4. Secondly, the appellant was able to show the trial magistrate that the respondent was not an employee through the production of a record which comprised of the list of persons who were employed as casuals on the material day. The appellant’s evidence and the closing submissions was that the quantum was not given due consideration by the trial court. The respondents did not attend court during the hearing of the appeal although they were served with the hearing notice.
5. This being a second appeal, only issues of law fall for consideration. The two legal issues we discern from this appeal of whether the respondent proved he was employed as a casual laborer by the appellant on the material day and the issue of the apportionment of liability were adequately addressed by the two courts below. On the issue of whether the respondent adduced evidence to prove employment, the learned trial magistrate who heard and saw the witnesses as they testified posited the following opinion on page 13 of her judgment:
“What I will determine firstly is whether the plaintiff was at the employment of the defendant on 6/9/2001 or not. The plaintiff has told the court that they were recruited 30 people on that day. He has described how the caustic soda was packed. If at all the plaintiff was not so employed, he would not be able to describe the above. The evidence by the defence is a desperate attempt to disown the plaintiff. The casuals list produced herein is for 5/9/2001 and not the material date. It is not prepared by DW 1. I do not agree with the defence allegation that the same gang that entered the port on 5/9/2001 remained there until 7/9/2001. If this were so, there would be no need to have a port pass for the 6/9/2004 and 7/9/2004 (sic) as the defence would want the court to believe that the gang was not leaving the port on 5/9/2001 and 6/9/2001. The defence evidence is confused and self defeating. The temporary movement control permit produced herein shows that the same is valid up to 18:00 hours of the day of issue only and must be surrendered at the gate on leaving.”

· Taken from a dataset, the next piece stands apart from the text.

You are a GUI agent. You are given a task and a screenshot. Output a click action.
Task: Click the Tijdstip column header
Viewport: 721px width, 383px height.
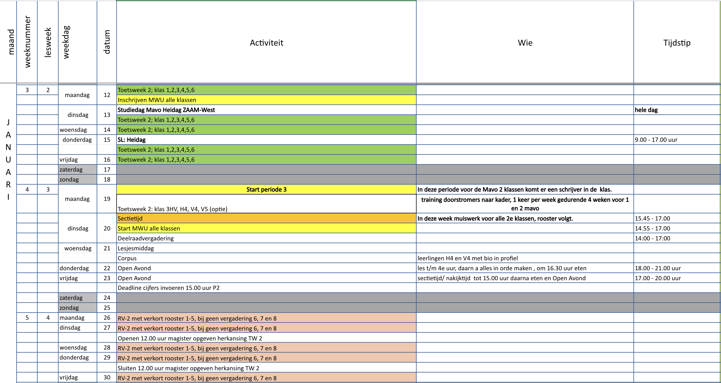point(676,43)
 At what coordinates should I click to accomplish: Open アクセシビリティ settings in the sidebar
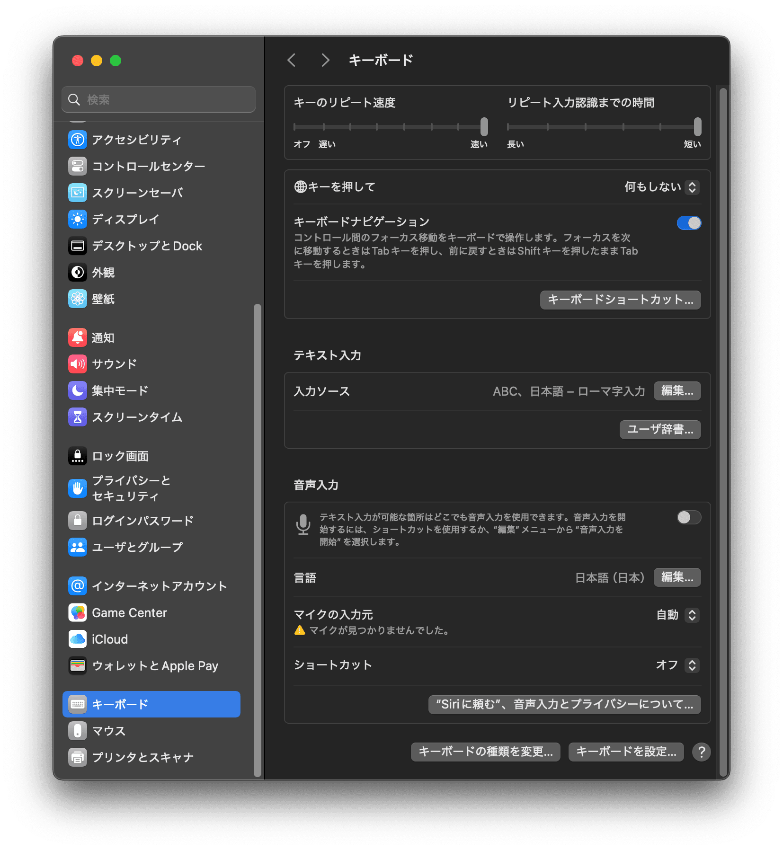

6. The judgment by the learned trial magistrate on this issue of whether the respondent proved his claim of employment was further re-evaluated by the superior court, and Sergon J. concurred with the conclusions by the trial magistrate that the respondent proved he was injured while employed as a casual by the appellant. The defence evidence especially the documentary evidence was dismissed as lacking in credibility. However, on the issue of liability, the learned judge apportioned it between the appellant and respondent at 70% and 30% respectively.
7. This Court cannot disturb the concurrent findings by the two courts below on issues of fact. The learned judge properly re evaluated the evidence and rightly interfered only with the issue of liability which was appropriate in the circumstances of the matter. There are no points of law raised in this appeal arising from the judgment of the superior court.
Accordingly, this appeal lacks merit and it is dismissed with no orders at to costs as the appeal was not defended.
Dated and delivered at Mombasa this 19th day of July, 2012.